Quantifying landscape effects on ecological processes relevant to disease emergence is becoming increasingly recognized as important for preserving biodiversity and protecting human health. This is particularly true for diseases with little ecological information related to reservoirs or vectors. This multidisciplinary study employs remote sensing satellite technology to quantify land use/cover; standard ecological sampling and epidemiological survey procedures to integrate aquatic ecology with human disease incidence; and, microbiological and molecular techniques to understand the habitats and distribution of an environmental pathogen, Mycobacterium ulcerans. Our primary goal was to evaluate landscape relationships with water quality and aquatic community structure that influence the distribution of M. ulcerans among waterbodies in Ghana, West Africa. Specific objectives were to 1) use data mining techniques to identify potential environmental-biological interactions influencing pathogen distribution and human disease for focused hypothesis testing; 2) evaluate common environmental drivers of pathogen versus human disease distribution; and, 3) establish aquatic bioindicators of disease risk. In three regions of Ghana land use/cover was quantified using satellite imagery and analyzed with 23 water quality variables and metrics of community structure (algae and invertebrates) for 98 waterbodies. The pathogen was detected using PCR of loci specific for M. ulcerans. Principle component analysis was used to evaluate land use/cover and water quality variables to include in classification tree (CT) modeling.
Results/Conclusions
Environmental CT models included region, waterbody classification type (e.g., pond, river, wetland), waterbody flow type (i.e., lentic, lotic), waterbody history (i.e., natural, human made), dominant macrophyte taxa, latitude and 21 water quality variables (e.g., dissolved oxygen, nitrates, ions).

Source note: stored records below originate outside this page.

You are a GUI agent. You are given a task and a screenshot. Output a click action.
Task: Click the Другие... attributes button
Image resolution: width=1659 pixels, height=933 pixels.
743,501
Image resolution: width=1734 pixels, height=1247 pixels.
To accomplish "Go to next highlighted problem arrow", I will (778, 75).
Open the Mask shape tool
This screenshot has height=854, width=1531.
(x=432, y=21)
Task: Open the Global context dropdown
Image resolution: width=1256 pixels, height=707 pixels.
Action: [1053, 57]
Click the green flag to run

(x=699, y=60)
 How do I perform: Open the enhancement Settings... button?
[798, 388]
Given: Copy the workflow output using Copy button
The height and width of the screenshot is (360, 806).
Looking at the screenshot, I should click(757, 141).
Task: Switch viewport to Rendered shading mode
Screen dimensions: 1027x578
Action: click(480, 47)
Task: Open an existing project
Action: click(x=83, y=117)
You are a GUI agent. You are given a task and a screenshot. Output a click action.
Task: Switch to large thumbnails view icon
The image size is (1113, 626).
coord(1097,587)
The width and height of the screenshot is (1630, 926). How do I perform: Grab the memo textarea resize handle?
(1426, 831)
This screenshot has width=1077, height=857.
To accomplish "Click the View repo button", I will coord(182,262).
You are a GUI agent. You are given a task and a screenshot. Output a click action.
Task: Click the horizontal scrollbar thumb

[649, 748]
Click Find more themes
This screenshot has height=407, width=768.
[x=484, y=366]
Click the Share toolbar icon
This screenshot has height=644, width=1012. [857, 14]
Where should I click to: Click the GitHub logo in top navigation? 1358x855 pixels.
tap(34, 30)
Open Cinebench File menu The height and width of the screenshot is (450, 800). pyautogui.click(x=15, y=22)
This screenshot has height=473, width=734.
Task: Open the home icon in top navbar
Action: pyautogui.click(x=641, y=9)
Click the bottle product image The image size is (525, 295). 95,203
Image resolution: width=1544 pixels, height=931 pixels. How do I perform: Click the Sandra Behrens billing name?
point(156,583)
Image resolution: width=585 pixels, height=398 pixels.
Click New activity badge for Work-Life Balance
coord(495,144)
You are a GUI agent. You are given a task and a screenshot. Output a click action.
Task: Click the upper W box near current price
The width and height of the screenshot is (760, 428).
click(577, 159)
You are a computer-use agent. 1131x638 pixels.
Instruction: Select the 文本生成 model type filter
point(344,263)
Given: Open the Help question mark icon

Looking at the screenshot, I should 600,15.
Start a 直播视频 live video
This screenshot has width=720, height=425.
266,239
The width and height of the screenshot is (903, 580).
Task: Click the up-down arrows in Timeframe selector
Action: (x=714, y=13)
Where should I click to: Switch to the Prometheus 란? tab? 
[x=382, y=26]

Landscape CT models included a subset of 20 original land use/cover types in large-scale buffers surrounding a waterbody.There were very different classification trees constructed for human disease and pathogen distribution. Including macrophyte taxa and latitude into models affected site partitioning in the environmental analyses, while buffer width affected partitioning in landscape analyses. For all trees, region was the most important variable for partitioning sites, where no human disease or pathogen was detected in an entire region. Non-metric multidimensional scaling identified relationships of different algae and invertebrate communities associated with pathogen distribution relative to human disease incidence, and several integrated metrics of ecological conditions were related to human disease but not pathogen occurrence. We hypothesize that focal human disease emergence is a function of dynamic ecological processes within waterbodies that are mediated by complex human landscape associations.